### Exercise directions
Go line by line through the data and copy those with the word "agent".

(Saved data entries)
☆ ☆ ☆

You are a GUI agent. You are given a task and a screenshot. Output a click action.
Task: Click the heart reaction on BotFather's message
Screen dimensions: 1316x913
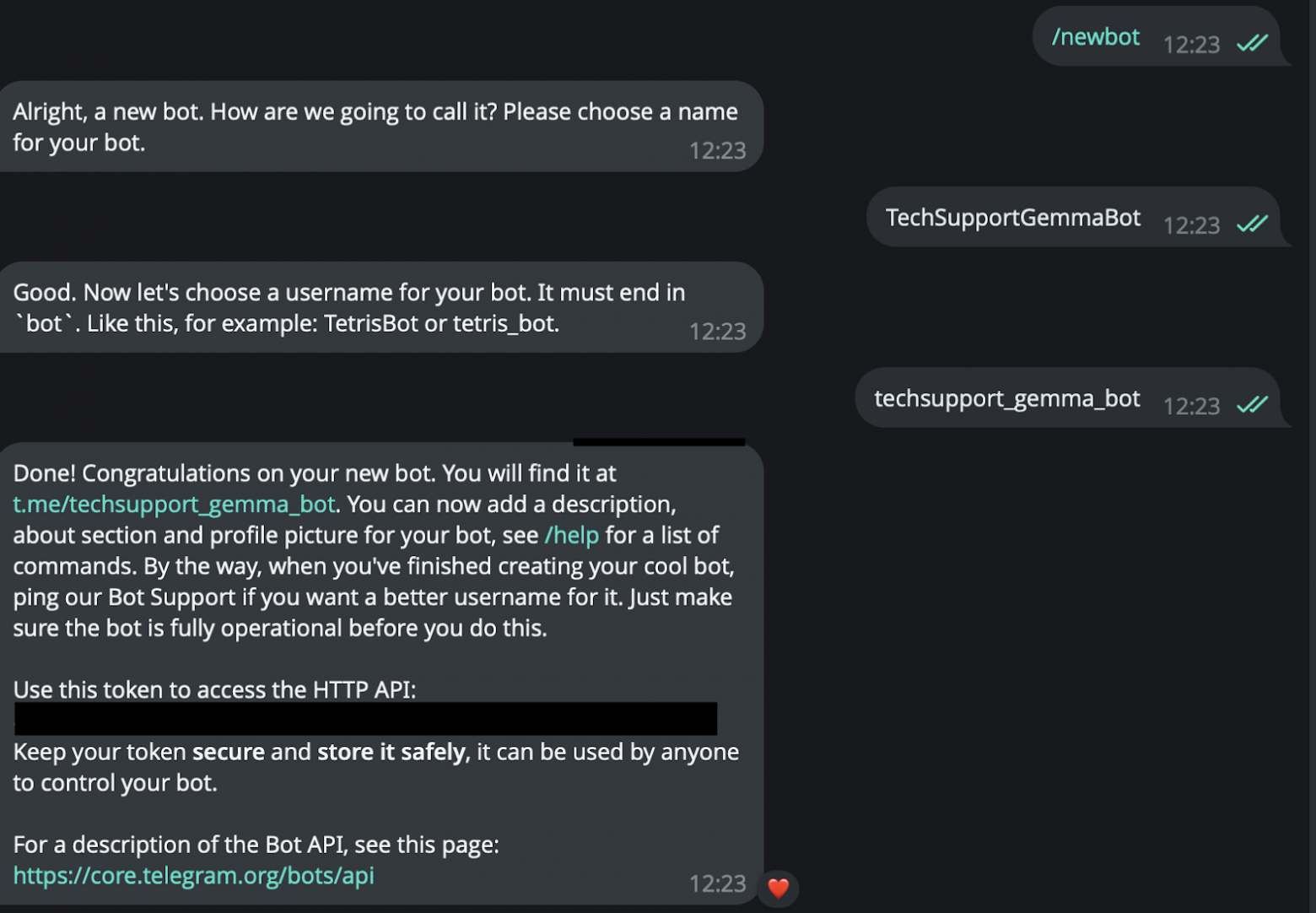[x=778, y=888]
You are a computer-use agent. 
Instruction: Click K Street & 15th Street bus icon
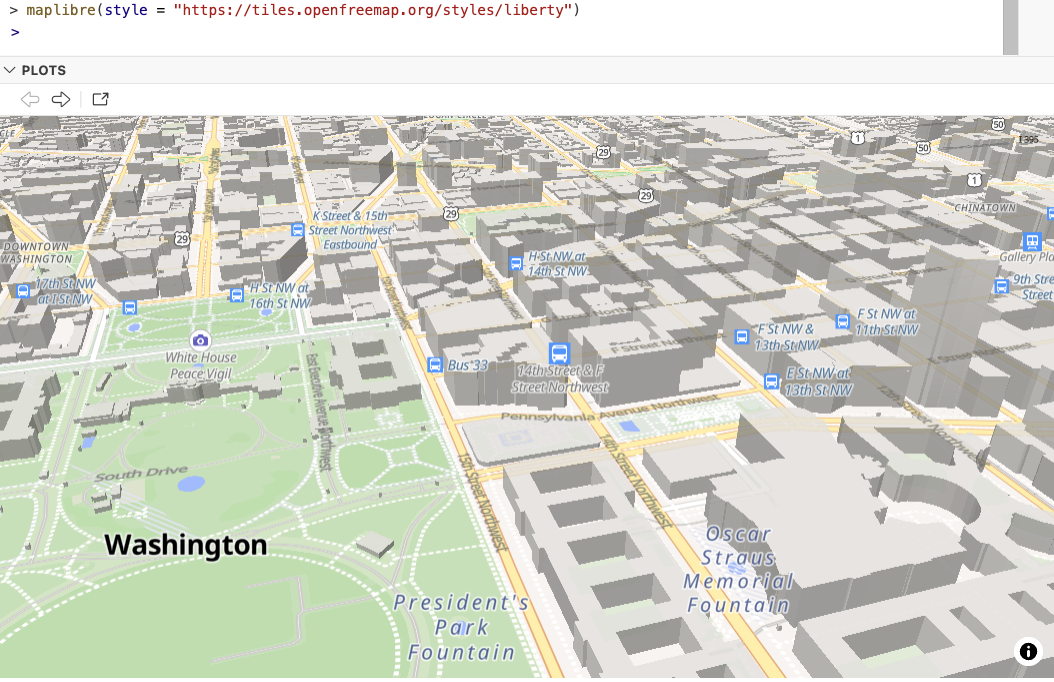[297, 229]
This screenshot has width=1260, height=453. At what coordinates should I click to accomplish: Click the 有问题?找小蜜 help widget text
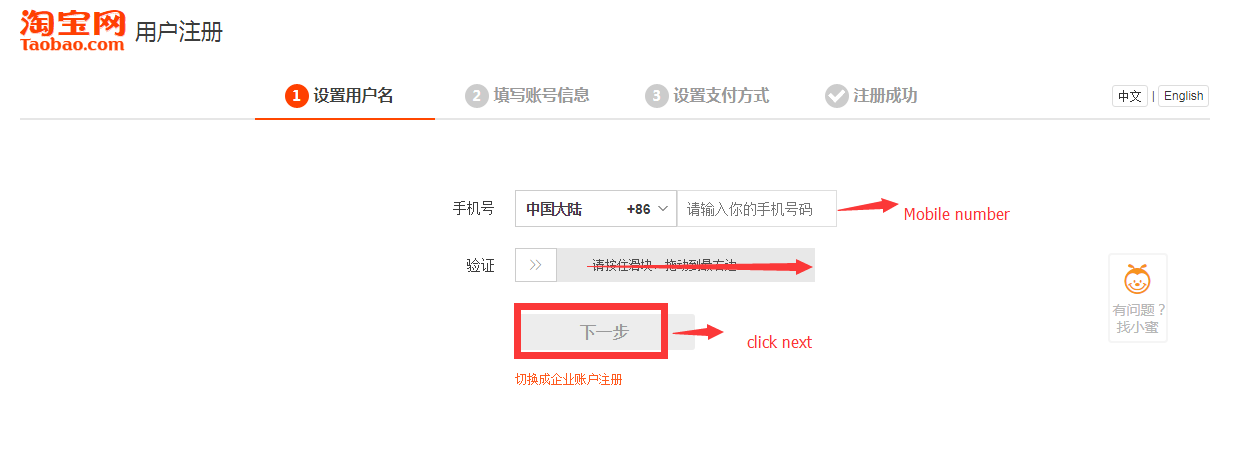[1139, 319]
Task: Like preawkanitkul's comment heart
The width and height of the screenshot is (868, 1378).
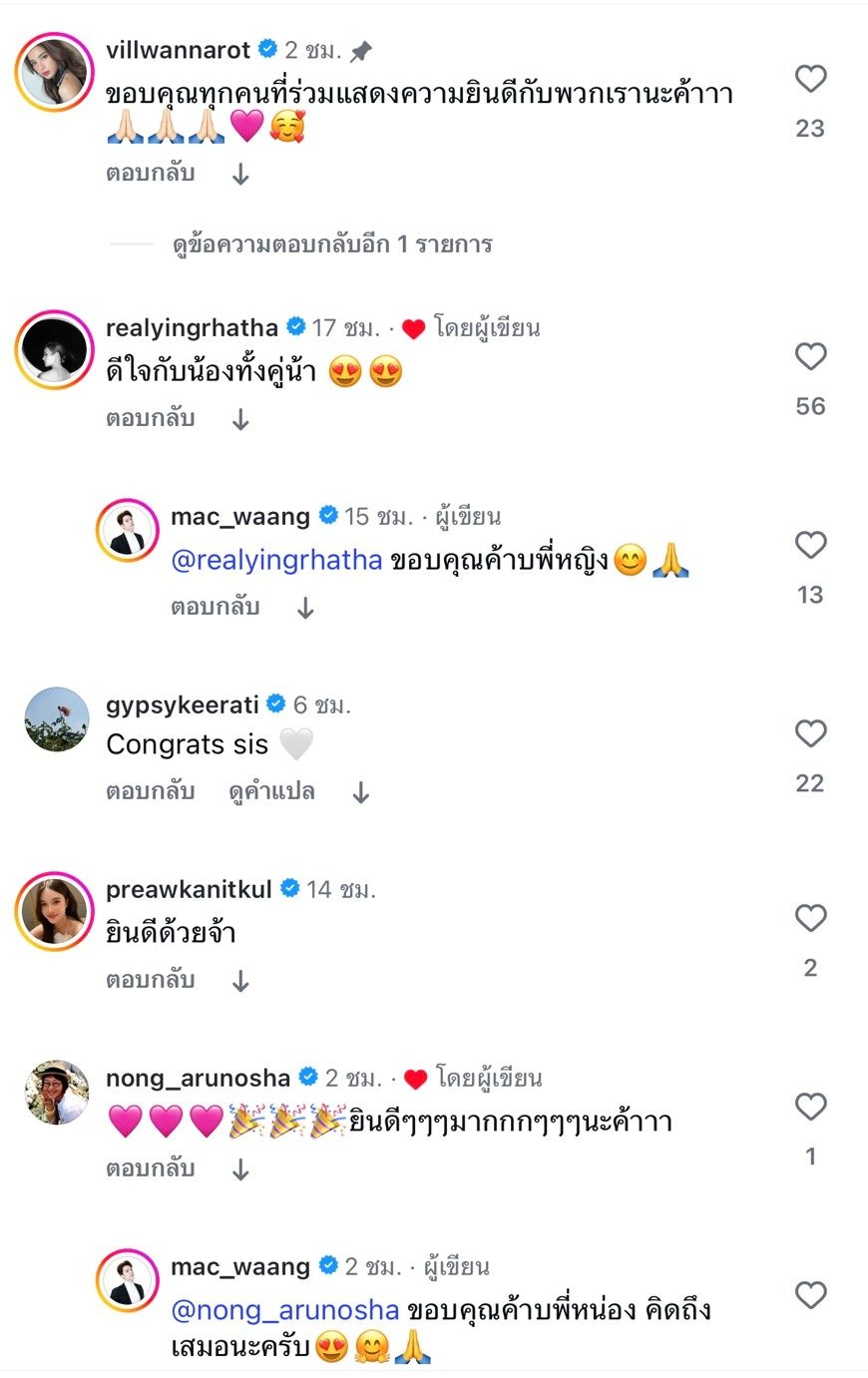Action: 810,919
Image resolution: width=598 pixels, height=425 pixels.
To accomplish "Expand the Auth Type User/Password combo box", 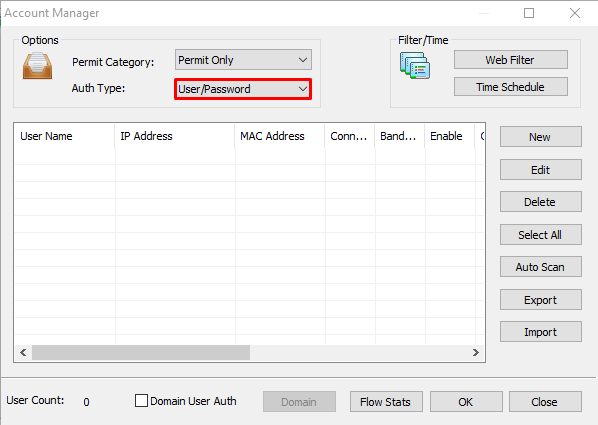I will click(x=243, y=89).
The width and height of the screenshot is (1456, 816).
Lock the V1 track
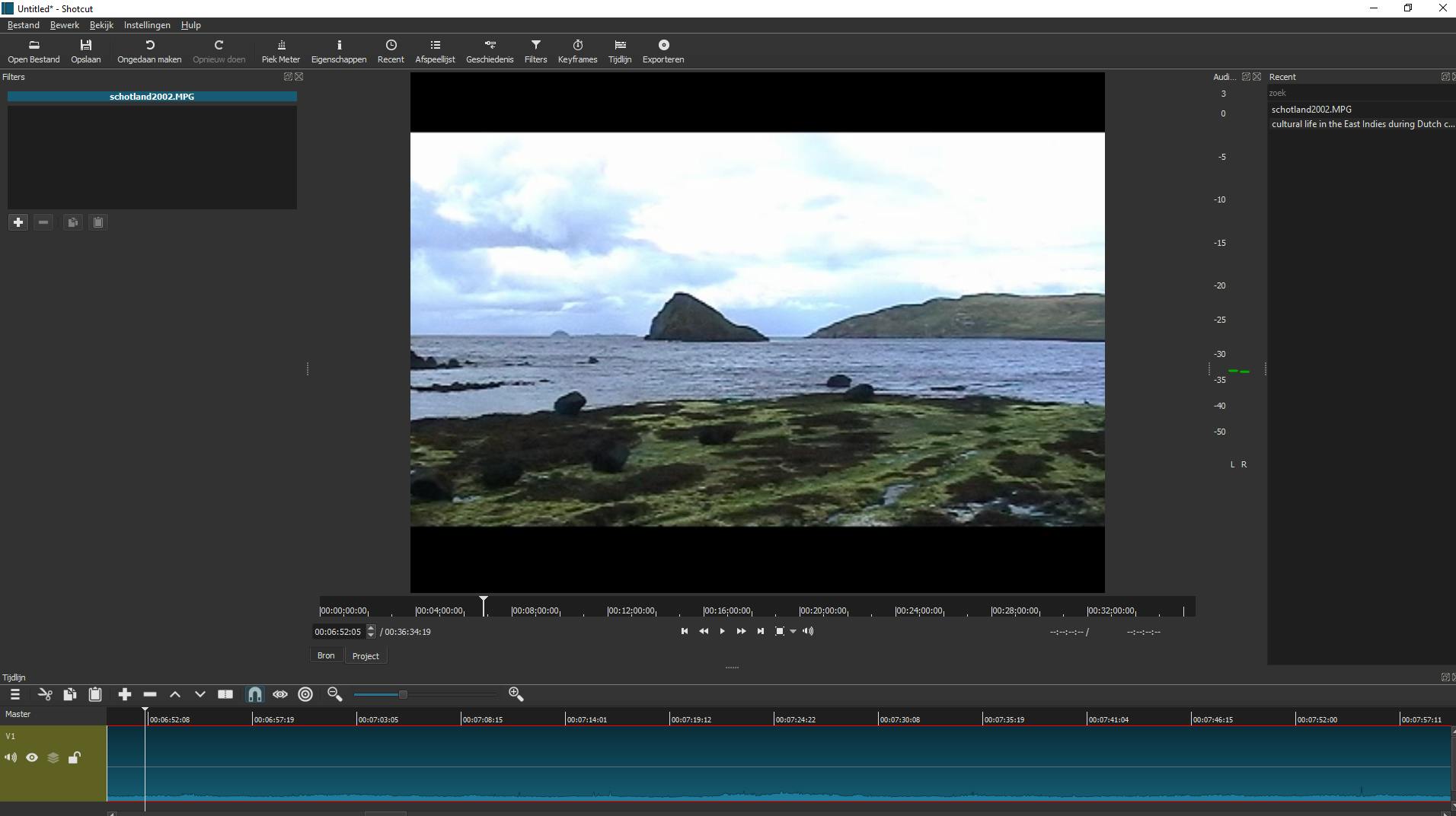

☆ ☆ ☆

### Your response
You are a GUI agent. You are given a task and a screenshot. Output a click action.
You are a computer-use agent. 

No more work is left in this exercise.